**SOURCE EXTRACT**
-----

From 0c9c7a6b3f8882412e25227d051421f793cd97ca Mon Sep 17 00:00:00 2001
From: morelos <morelos@devvm4573.ash0.facebook.com>
Date: Wed, 4 Jun 2025 11:03:04 -0700
Subject: [PATCH] [ET-VK][Ops] quantization op shaders and impl

Creating the quantize_per_tensor and quantize_per_token logic shaders and impl which are linked with the testing framework.

NOTE: Currently the only input types supported are **half** (fp16) and **float** (fp32). The only output types supported are **byte** (uint8), **char** (int8), **short** (int16), **int** (int32).

Differential Revision: [D75959064](https://our.internmc.facebook.com/intern/diff/D75959064/)

[ghstack-poisoned]
---
 .../runtime/graph/ops/glsl/quantize.glsl      | 236 ++++++++++++++++++
 .../runtime/graph/ops/glsl/quantize.yaml      |  24 ++
 .../runtime/graph/ops/impl/Quantize.cpp       | 229 +++++++++++++++++
 .../vulkan/test/op_tests/quantize_test.cpp    | 118 +++++++++
 4 files changed, 607 insertions(+)
 create mode 100644 backends/vulkan/runtime/graph/ops/glsl/quantize.glsl
 create mode 100644 backends/vulkan/runtime/graph/ops/glsl/quantize.yaml
 create mode 100644 backends/vulkan/runtime/graph/ops/impl/Quantize.cpp

diff --git a/backends/vulkan/runtime/graph/ops/glsl/quantize.glsl b/backends/vulkan/runtime/graph/ops/glsl/quantize.glsl
new file mode 100644
index 00000000000..65faa62bdaa
--- /dev/null
+++ b/backends/vulkan/runtime/graph/ops/glsl/quantize.glsl
@@ -0,0 +1,236 @@
+/*
+ * Copyright (c) Meta Platforms, Inc. and affiliates.
+ * All rights reserved.
+ *
+ * This source code is licensed under the BSD-style license found in the
+ * LICENSE file in the root directory of this source tree.

-----

**SOURCE MATERIAL**
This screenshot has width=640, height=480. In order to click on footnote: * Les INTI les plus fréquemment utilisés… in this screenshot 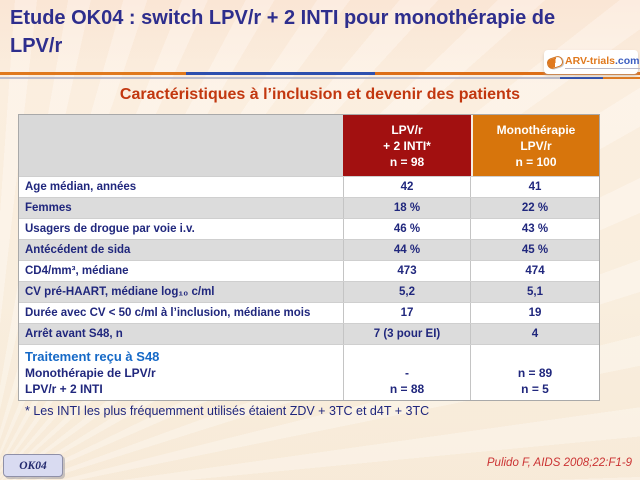, I will do `click(228, 411)`.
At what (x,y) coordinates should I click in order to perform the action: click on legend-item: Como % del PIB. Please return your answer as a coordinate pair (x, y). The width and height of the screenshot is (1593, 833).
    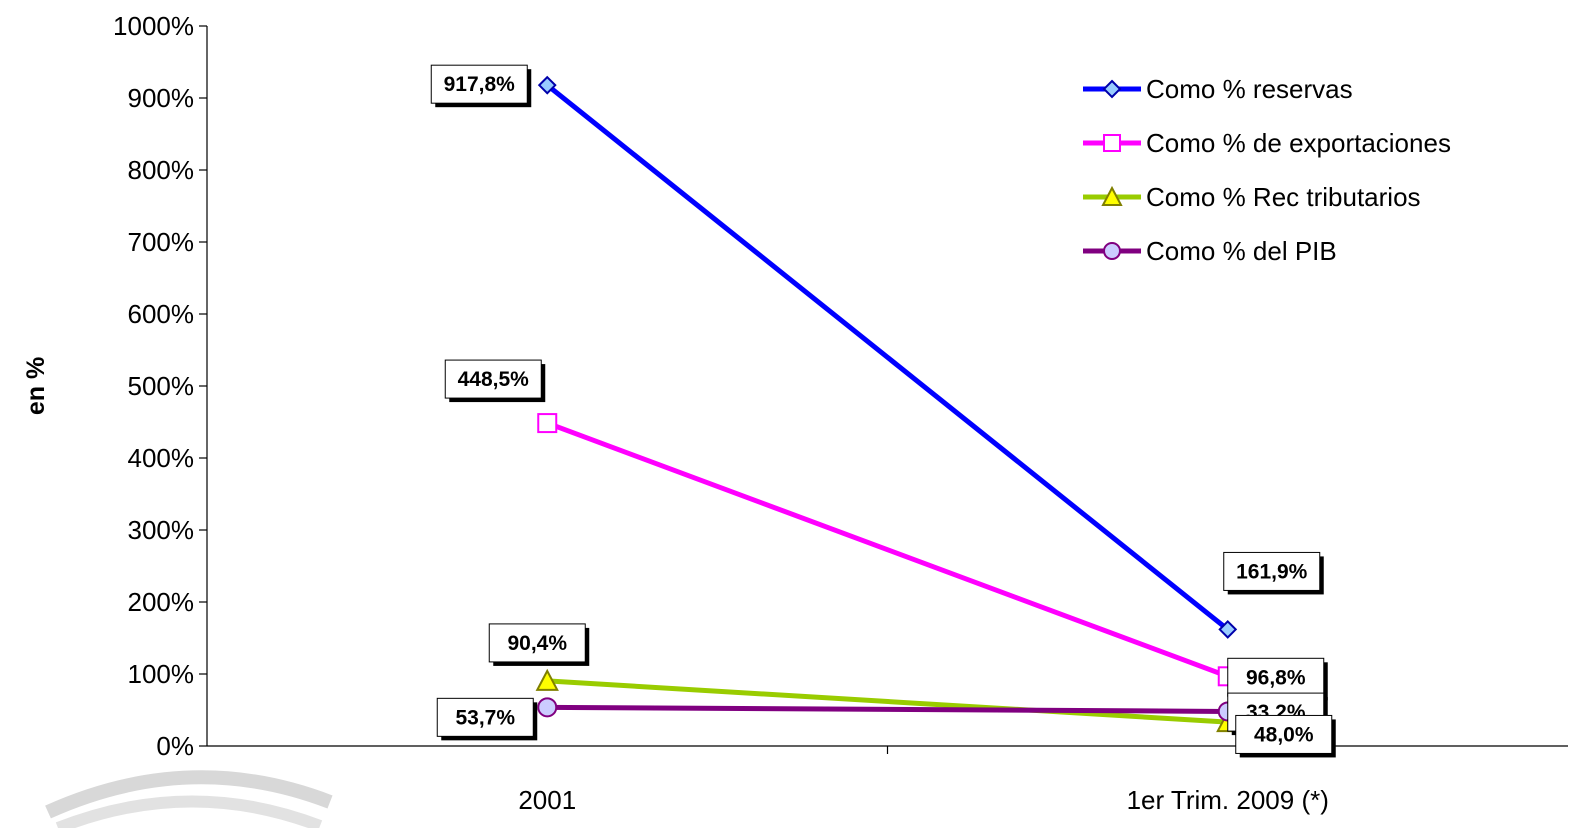
    Looking at the image, I should click on (1210, 251).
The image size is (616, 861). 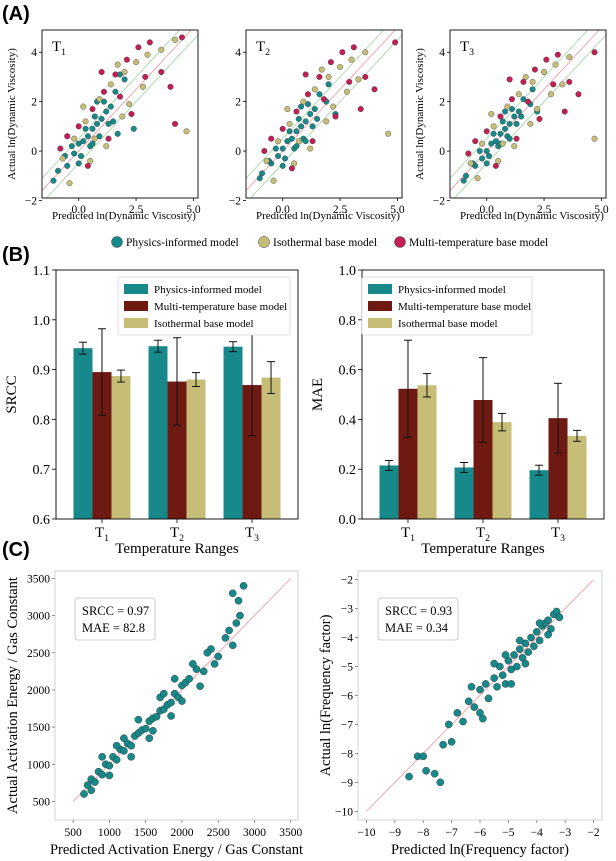 I want to click on y-tick-label: 3500, so click(x=38, y=579).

-----

**EXERCISE REQUIREMENTS**
[A] Rewrite the part of the quantization patch starting at "Creating the quantize_per_tensor" and ending at "changed, 607 insertions(+)", with "supported" replaced by "accepted".
[B] Turn the quantization patch paragraph beginning "NOTE: Currently the only input types" into a short list.
The data is separate material from the quantization patch.

**WRITTEN ANSWERS**
[A]
Creating the quantize_per_tensor and quantize_per_token logic shaders and impl which are linked with the testing framework.

NOTE: Currently the only input types accepted are **half** (fp16) and **float** (fp32). The only output types accepted are **byte** (uint8), **char** (int8), **short** (int16), **int** (int32).

Differential Revision: [D75959064](https://our.internmc.facebook.com/intern/diff/D75959064/)

[ghstack-poisoned]
---
 .../runtime/graph/ops/glsl/quantize.glsl      | 236 ++++++++++++++++++
 .../runtime/graph/ops/glsl/quantize.yaml      |  24 ++
 .../runtime/graph/ops/impl/Quantize.cpp       | 229 +++++++++++++++++
 .../vulkan/test/op_tests/quantize_test.cpp    | 118 +++++++++
 4 files changed, 607 insertions(+)

[B]
Currently supported types:
- Input: half (fp16), float (fp32)
- Output: byte (uint8), char (int8), short (int16), int (int32)